For Bertone, markets are a compilation of economic organizations working together not only for profit but for the common good. “Along side the multinational capitalist corporations, we find artisan shops, cooperatives, social enterprises and those of the Economy of Communion, which bring to the market a non-utilitarian reciprocity. With their activities they allow for a ‘multi-dimensional’ market, not only as a place of efficiency but one where sociality and reciprocity are practiced.”
In general, Kirill’s assessment of globalization is largely negative; Bertone’s is more hopeful. Unfortunately, neither of them seems to take economics as a science very seriously. Many of their arguments, both positive and negative, on globalization would have benefited from an analysis of how markets work, or should work, in conjunction with the moral and ethical beliefs of individuals and society.
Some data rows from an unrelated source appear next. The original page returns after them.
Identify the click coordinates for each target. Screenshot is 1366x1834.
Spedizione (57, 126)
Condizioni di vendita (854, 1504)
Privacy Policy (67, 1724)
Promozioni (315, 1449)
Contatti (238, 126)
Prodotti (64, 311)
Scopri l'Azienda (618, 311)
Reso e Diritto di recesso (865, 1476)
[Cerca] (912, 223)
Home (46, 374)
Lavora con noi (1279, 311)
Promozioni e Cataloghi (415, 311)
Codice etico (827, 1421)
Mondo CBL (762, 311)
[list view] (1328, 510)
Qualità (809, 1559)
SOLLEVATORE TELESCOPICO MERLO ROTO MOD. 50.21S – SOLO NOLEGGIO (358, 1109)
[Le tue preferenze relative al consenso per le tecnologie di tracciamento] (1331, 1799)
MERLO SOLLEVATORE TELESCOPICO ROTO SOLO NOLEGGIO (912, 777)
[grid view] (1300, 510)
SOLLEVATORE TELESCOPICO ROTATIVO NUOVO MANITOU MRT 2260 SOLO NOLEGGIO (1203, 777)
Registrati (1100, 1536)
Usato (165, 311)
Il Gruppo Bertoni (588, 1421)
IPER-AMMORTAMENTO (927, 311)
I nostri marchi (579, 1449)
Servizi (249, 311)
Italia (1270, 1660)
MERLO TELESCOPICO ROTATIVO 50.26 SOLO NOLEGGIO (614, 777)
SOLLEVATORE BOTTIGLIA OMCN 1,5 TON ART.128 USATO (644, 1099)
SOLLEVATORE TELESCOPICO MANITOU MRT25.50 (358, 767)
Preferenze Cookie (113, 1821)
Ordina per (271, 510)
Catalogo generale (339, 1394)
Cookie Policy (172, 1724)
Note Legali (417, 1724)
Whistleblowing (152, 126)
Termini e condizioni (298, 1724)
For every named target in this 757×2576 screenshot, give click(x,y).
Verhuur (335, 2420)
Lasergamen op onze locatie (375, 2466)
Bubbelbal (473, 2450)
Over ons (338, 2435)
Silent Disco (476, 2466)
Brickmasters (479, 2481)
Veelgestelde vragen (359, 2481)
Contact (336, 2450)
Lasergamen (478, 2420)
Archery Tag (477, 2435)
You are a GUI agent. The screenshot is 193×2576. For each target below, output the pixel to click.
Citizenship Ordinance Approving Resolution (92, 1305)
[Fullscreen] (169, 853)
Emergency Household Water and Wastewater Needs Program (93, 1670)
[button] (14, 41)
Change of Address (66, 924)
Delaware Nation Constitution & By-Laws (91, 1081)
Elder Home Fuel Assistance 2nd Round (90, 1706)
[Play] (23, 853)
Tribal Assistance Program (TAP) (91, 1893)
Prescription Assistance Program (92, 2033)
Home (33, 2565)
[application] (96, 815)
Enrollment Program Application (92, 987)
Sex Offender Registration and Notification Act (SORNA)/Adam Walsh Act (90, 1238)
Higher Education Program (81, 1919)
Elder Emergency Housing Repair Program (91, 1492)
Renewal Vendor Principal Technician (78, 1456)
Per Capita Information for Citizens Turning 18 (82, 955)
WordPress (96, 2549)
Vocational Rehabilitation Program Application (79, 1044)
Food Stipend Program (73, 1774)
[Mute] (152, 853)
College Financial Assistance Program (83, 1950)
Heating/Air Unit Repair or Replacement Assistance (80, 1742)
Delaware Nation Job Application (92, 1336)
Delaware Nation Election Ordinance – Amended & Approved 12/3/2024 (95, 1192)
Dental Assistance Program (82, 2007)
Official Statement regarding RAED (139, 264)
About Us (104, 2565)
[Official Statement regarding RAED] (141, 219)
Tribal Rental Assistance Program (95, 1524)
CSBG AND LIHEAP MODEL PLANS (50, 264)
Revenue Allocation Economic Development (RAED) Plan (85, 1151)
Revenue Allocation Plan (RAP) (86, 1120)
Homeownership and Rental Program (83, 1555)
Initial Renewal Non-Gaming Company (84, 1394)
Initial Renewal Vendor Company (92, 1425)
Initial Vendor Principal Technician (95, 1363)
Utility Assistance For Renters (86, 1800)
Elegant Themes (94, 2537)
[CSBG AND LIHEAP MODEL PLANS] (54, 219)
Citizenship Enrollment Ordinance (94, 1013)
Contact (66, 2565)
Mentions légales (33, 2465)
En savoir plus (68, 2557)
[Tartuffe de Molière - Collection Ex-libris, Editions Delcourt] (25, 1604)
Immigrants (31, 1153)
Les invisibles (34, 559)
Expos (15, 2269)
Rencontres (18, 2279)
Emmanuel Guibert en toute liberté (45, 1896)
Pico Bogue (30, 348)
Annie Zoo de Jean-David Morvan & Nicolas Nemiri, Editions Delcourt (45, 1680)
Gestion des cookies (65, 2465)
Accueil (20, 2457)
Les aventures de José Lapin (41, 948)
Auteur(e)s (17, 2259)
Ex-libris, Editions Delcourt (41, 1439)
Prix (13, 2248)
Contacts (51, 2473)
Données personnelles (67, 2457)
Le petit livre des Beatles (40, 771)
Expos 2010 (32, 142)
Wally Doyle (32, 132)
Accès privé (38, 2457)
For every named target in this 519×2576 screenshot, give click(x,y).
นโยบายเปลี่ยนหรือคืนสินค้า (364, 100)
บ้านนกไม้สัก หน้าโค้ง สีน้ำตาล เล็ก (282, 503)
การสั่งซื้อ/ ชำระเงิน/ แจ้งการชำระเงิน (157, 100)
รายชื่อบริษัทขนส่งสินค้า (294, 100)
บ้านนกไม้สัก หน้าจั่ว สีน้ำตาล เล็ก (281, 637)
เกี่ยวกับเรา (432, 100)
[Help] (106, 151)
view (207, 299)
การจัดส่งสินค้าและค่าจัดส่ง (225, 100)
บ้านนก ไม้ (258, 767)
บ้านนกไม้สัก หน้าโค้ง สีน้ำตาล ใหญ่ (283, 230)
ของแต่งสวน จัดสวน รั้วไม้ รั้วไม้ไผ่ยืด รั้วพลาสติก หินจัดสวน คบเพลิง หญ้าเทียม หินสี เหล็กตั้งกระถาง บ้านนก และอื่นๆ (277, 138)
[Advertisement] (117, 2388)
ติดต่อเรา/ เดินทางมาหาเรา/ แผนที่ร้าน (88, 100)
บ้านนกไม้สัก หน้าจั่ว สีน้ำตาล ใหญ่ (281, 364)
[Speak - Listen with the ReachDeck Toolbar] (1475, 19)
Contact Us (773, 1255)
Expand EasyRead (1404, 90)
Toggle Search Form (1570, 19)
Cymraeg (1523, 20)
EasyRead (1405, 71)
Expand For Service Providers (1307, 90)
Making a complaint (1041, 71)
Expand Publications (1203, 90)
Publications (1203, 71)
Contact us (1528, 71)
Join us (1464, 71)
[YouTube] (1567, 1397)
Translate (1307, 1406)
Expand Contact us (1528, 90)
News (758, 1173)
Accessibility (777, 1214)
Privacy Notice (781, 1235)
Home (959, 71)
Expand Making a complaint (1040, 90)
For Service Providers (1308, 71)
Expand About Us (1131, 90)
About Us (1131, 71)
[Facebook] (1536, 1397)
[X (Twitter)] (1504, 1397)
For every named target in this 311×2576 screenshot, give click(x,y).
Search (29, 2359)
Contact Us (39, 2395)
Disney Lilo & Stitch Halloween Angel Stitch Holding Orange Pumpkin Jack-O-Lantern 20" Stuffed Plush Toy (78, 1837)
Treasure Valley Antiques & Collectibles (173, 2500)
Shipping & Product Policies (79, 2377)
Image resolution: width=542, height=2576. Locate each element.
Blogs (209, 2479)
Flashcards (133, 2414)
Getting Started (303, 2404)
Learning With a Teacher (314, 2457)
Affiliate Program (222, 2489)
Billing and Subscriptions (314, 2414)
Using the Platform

Kirill, for example, stresses the need for economy efficiency but does not explain how moral qualities such as trust, honesty, thrift and punctuality actually encourage such efficiency.
Likewise, Bertone’s insight on the social nature of markets is very welcome but it could also be extended to how market economies are necessary in order to meet the needs of human beings, and how economic expansion is the best way to reduce poverty. Here he would be following Catholic social teaching as developed by Pope John Paul II in Centesimus Annus: Expanded international trade is not only a way to express solidarity, it also creates wealth and increases living standards.
This volume proves that Christian social doctrine, whether Orthodox or Catholic, cannot exist simply as a pious wish or a moral theory; at some point, it has to deal with reality -- the everyday world of human activities and relations, and especially economics. Without a grasp of this reality, social doctrine will most probably remain the Church’s “best-kept secret.”
Paola Fantini is an intern in the Rome office of the Acton Institute. For this review, she translated the text of “The Ethics of the Common Good in the Social Doctrine of the Church” from the Italian.